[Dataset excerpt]
- - - -
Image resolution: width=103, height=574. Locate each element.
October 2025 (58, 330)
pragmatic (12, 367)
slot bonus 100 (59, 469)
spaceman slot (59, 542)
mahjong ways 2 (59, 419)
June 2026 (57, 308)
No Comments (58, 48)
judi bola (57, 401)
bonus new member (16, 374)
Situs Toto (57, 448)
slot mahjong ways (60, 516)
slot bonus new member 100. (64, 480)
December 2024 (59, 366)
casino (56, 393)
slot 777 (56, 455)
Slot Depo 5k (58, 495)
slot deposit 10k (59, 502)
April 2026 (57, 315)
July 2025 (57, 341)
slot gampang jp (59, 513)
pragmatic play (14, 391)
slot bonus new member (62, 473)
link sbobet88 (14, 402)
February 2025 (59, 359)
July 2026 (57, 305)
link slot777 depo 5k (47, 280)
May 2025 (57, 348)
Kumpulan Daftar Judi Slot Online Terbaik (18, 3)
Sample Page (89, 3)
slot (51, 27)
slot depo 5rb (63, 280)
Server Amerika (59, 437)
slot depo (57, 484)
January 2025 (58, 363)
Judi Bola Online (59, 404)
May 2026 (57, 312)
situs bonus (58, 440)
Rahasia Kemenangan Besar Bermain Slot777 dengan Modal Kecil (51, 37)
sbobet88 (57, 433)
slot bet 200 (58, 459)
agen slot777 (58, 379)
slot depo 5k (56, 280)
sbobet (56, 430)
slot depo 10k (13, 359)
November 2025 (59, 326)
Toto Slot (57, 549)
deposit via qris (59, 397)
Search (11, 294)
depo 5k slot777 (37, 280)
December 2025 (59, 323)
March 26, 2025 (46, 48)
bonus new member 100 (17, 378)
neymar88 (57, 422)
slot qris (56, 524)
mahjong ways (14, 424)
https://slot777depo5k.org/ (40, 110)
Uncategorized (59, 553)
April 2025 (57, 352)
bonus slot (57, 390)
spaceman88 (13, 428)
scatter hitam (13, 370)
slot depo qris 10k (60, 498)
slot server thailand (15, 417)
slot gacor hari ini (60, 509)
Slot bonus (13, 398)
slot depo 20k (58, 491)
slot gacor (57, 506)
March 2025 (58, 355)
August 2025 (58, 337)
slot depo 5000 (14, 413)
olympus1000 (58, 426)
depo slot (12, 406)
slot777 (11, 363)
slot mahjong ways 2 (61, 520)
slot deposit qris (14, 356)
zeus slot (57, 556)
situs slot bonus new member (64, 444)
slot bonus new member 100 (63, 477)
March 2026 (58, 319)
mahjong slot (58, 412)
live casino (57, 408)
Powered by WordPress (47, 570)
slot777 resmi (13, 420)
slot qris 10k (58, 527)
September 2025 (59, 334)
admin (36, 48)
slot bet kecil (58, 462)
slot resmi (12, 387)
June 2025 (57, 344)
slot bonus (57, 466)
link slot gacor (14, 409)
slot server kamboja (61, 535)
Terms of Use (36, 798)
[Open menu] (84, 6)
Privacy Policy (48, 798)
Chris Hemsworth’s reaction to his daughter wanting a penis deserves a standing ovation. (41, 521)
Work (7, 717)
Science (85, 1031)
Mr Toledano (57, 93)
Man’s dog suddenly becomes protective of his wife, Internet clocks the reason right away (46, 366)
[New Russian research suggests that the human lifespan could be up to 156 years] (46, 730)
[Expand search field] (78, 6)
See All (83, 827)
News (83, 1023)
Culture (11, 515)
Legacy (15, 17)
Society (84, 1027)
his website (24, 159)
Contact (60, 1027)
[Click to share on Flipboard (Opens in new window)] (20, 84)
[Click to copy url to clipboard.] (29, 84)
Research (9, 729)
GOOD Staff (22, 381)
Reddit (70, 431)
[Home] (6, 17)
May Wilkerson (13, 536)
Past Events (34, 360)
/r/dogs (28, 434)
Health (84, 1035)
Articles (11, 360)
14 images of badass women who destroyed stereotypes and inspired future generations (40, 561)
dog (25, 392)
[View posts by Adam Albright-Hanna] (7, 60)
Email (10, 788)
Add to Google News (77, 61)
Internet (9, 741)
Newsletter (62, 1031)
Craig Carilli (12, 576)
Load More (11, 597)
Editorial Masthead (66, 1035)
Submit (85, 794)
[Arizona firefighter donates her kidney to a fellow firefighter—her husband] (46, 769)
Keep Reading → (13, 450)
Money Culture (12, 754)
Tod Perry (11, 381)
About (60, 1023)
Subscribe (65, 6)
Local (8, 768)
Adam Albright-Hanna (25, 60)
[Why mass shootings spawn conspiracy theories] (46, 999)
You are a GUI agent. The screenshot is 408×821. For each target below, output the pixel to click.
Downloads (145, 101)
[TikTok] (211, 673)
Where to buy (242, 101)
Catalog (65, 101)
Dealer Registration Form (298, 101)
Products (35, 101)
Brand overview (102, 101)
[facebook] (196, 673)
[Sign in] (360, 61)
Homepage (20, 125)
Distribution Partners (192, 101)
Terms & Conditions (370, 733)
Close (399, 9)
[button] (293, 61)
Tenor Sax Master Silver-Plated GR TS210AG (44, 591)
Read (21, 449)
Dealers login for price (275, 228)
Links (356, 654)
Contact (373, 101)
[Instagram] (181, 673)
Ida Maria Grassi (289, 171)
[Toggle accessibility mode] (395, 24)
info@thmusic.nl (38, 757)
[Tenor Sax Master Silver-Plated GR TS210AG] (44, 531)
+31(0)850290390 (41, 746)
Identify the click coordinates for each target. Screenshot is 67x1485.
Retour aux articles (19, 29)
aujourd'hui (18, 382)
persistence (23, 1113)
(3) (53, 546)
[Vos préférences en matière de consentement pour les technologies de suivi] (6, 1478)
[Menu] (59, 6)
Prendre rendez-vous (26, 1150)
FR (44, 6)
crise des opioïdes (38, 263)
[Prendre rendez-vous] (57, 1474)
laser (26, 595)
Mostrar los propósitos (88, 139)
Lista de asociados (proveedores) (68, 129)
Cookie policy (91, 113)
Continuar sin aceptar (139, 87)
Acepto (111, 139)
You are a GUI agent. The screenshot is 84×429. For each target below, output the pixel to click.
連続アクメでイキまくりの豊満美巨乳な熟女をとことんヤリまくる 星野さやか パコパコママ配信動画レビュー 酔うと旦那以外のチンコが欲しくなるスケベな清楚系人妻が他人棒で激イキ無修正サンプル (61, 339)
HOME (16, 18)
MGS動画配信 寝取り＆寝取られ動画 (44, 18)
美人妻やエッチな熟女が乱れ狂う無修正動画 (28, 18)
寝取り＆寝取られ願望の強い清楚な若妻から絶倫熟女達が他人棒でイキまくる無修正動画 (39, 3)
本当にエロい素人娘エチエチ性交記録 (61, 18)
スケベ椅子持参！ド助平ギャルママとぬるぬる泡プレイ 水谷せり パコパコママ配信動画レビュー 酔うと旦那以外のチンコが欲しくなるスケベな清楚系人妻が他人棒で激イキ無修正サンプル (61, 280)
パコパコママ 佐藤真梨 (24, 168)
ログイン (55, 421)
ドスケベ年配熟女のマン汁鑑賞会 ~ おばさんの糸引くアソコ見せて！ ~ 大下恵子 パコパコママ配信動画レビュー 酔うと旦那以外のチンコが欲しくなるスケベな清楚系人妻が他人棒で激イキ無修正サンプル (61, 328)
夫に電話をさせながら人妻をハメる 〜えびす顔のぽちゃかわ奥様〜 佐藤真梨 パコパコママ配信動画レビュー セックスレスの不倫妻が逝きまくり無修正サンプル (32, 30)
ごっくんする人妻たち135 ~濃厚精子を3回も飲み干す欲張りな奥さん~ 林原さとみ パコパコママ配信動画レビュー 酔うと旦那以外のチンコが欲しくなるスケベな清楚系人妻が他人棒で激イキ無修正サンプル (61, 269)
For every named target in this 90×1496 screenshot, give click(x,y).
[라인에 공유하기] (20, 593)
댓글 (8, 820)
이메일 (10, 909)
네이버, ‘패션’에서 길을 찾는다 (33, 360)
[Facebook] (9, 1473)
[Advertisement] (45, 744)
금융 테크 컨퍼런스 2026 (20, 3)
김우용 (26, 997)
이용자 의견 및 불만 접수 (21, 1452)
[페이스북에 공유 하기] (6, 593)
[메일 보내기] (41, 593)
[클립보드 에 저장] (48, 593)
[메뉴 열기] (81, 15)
- - - -
To do
Output the dataset excerpt as a Markdown table with columns No. and Text, starting at its first line and ending at the line containing "April 2026 (57, 315)", both included. Leave out blank lines.

Correct answer
| No. | Text |
|---|---|
| 1 | Image resolution: width=103, height=574. Locate each element. |
| 2 | October 2025 (58, 330) |
| 3 | pragmatic (12, 367) |
| 4 | slot bonus 100 (59, 469) |
| 5 | spaceman slot (59, 542) |
| 6 | mahjong ways 2 (59, 419) |
| 7 | June 2026 (57, 308) |
| 8 | No Comments (58, 48) |
| 9 | judi bola (57, 401) |
| 10 | bonus new member (16, 374) |
| 11 | Situs Toto (57, 448) |
| 12 | slot mahjong ways (60, 516) |
| 13 | slot bonus new member 100. (64, 480) |
| 14 | December 2024 (59, 366) |
| 15 | casino (56, 393) |
| 16 | slot 777 (56, 455) |
| 17 | Slot Depo 5k (58, 495) |
| 18 | slot deposit 10k (59, 502) |
| 19 | April 2026 (57, 315) |